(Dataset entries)

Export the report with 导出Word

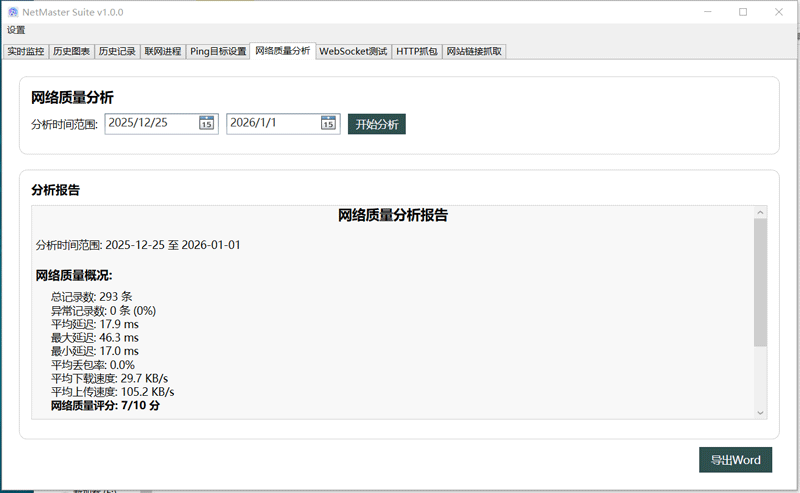tap(735, 460)
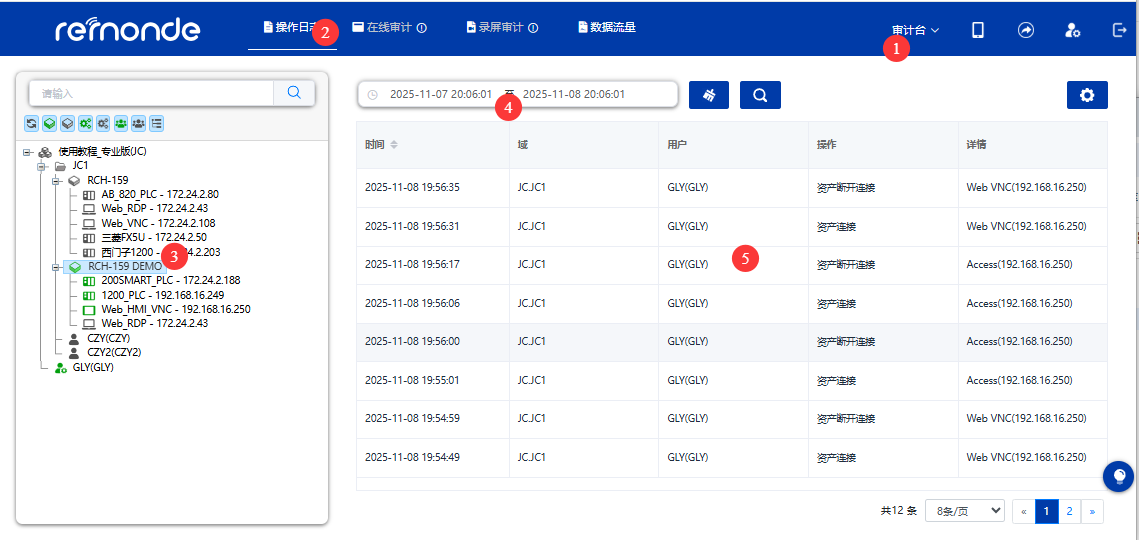
Task: Click the share arrow icon in header
Action: tap(1026, 30)
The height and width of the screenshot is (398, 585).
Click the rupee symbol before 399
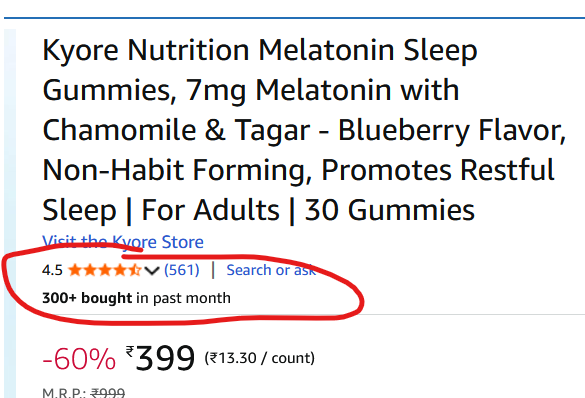[x=130, y=351]
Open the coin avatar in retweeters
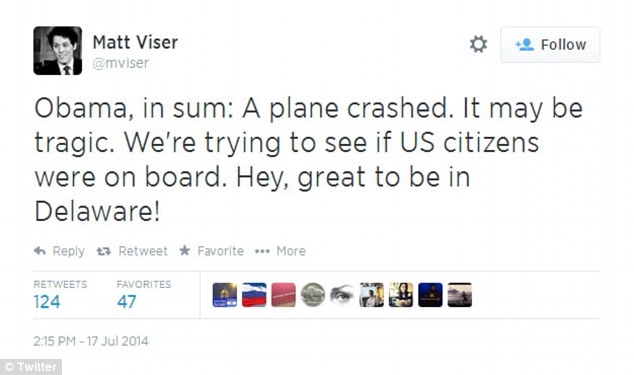Image resolution: width=634 pixels, height=375 pixels. tap(313, 295)
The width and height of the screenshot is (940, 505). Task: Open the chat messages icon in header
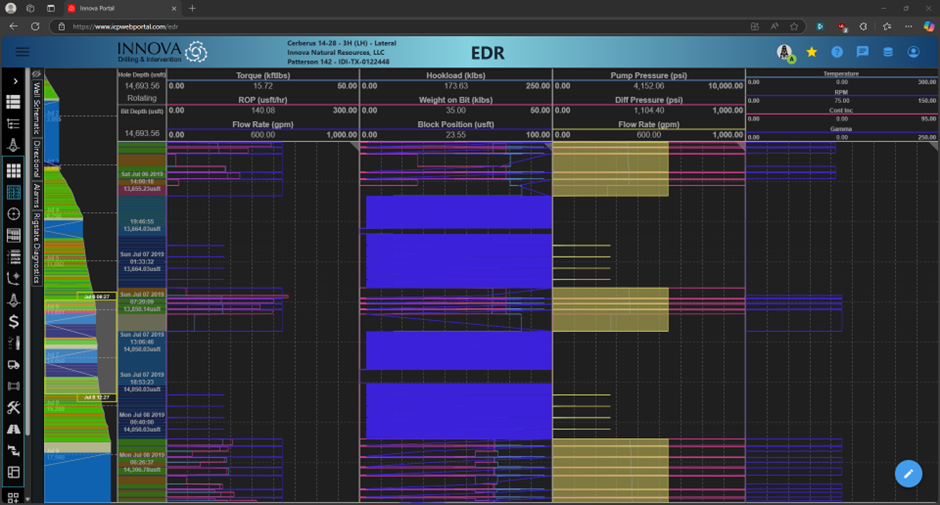(862, 52)
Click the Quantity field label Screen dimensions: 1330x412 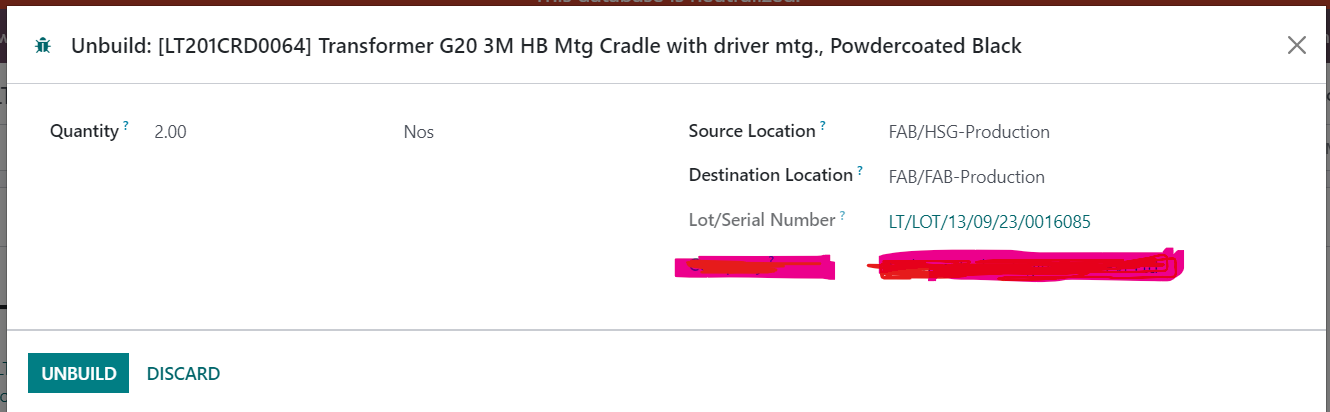84,131
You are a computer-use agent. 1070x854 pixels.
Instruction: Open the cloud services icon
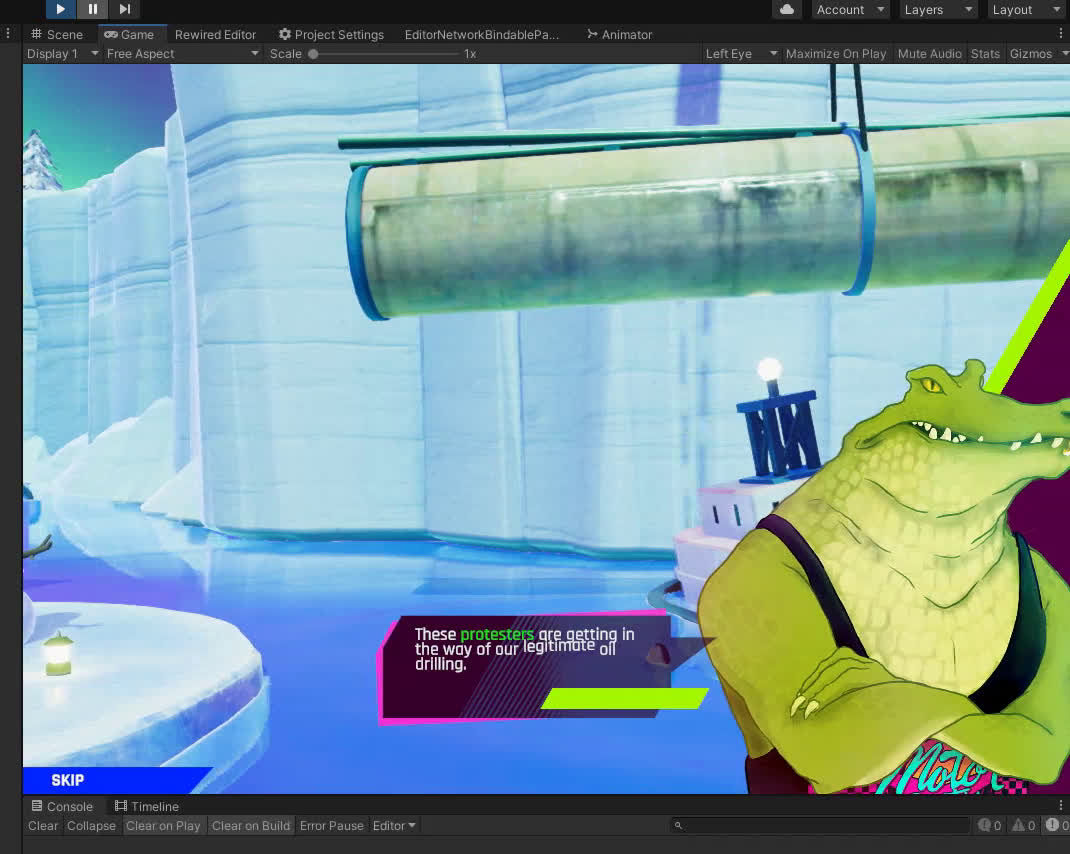tap(787, 9)
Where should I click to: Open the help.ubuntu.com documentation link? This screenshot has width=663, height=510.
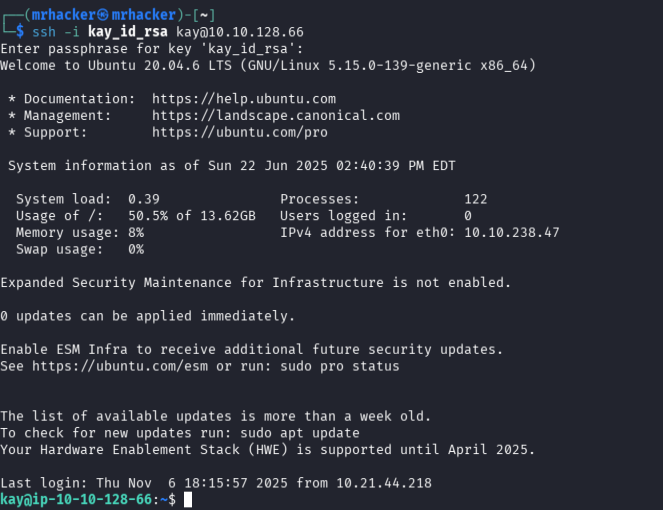pos(244,99)
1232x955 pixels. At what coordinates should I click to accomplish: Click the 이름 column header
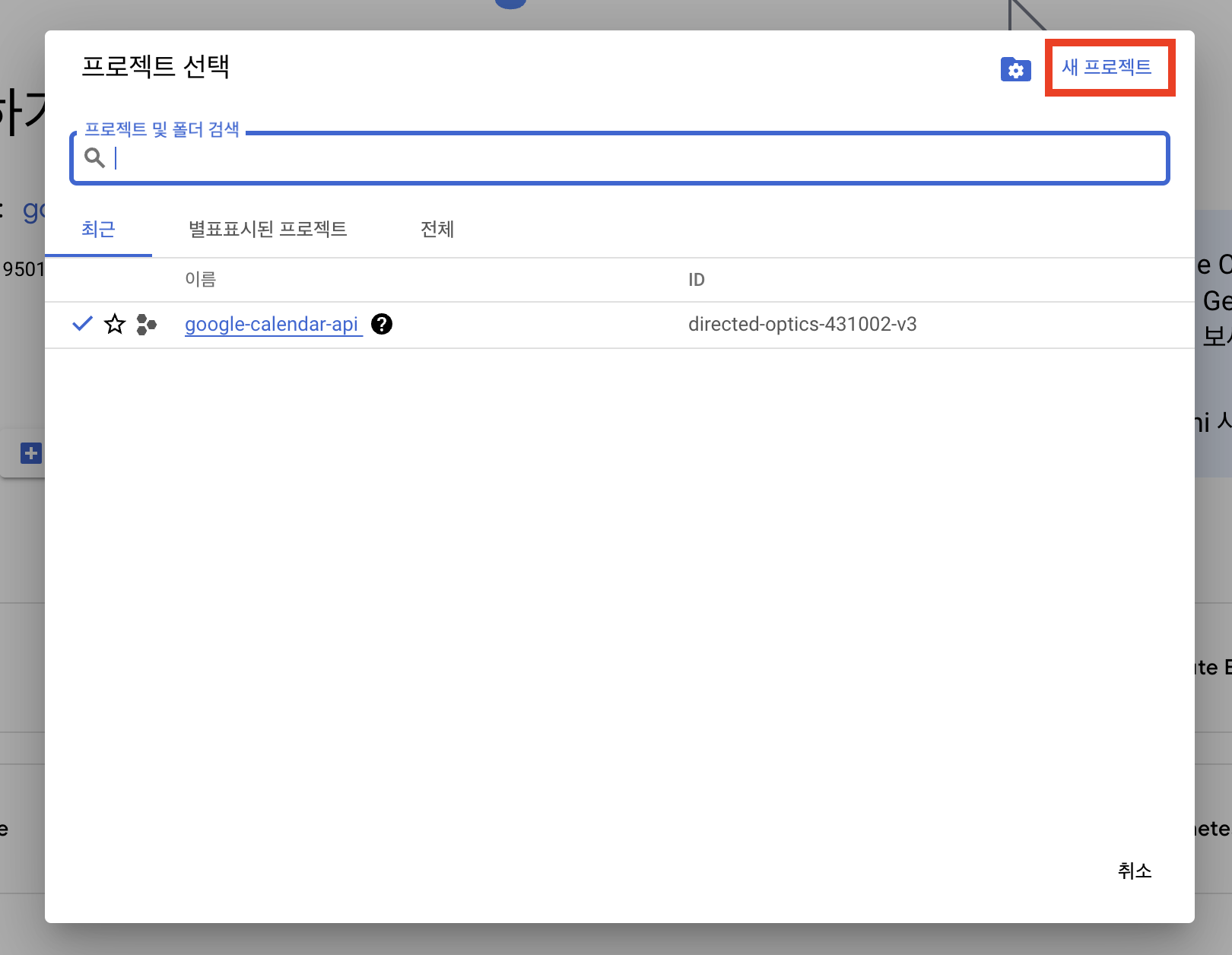coord(201,280)
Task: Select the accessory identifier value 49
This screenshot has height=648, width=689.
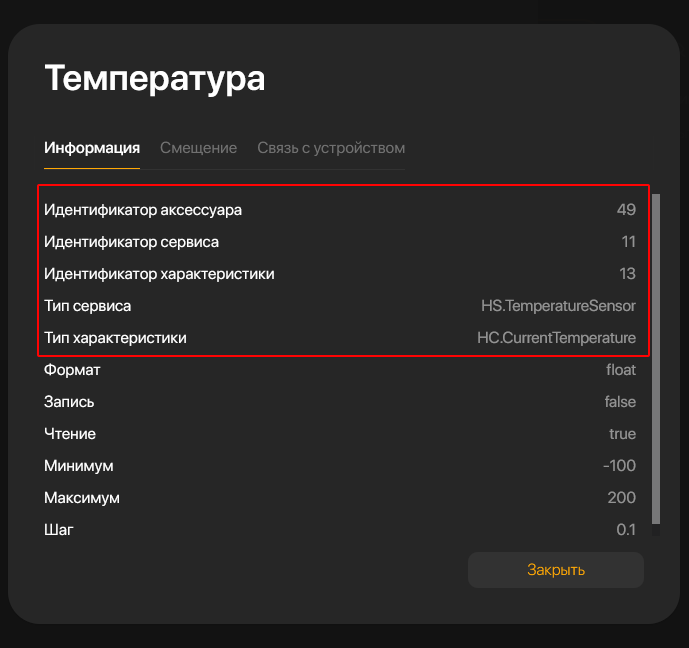Action: coord(626,210)
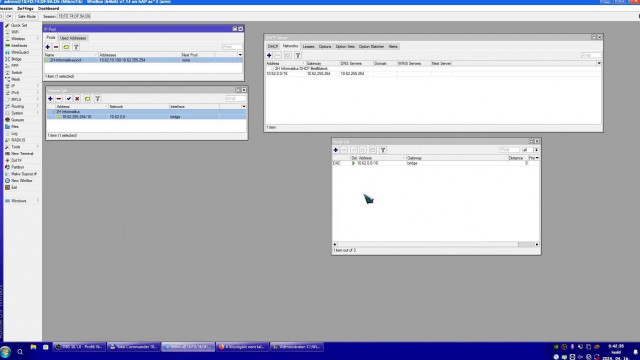Disable selected address with red X

77,99
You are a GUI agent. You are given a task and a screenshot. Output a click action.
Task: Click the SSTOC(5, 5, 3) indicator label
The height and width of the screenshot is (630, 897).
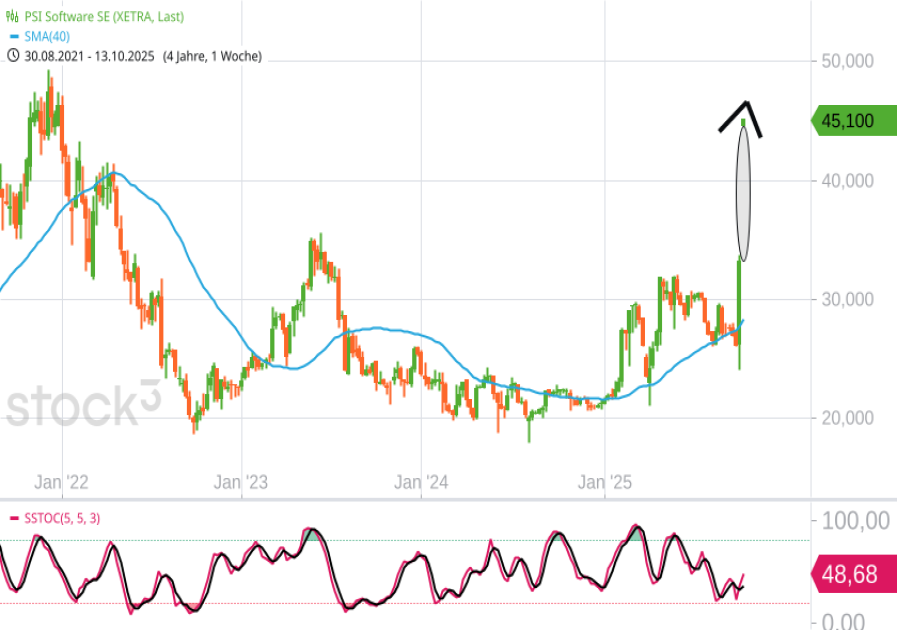(61, 518)
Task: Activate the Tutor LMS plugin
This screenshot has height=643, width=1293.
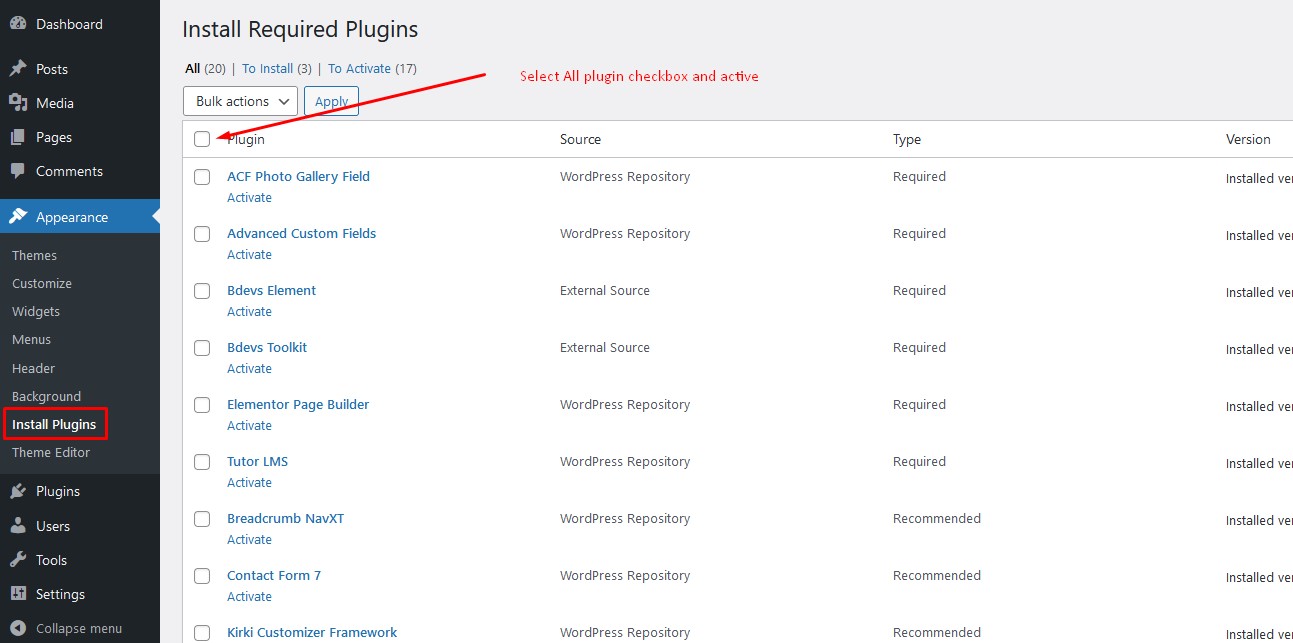Action: (x=249, y=483)
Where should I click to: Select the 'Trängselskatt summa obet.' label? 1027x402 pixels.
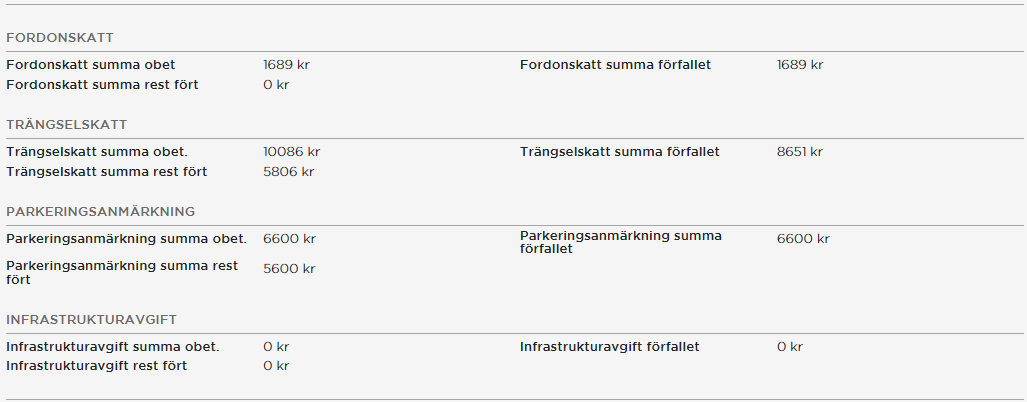pos(97,152)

- TASK INSTRUCTIONS -
Select every line above that contains the word "agent", and copy it.

- RESULT FOR THIS TASK -
You are a computer-use agent. 1070x854 pixels.
You are a GUI agent. You are given a task and a screenshot. Output a click action.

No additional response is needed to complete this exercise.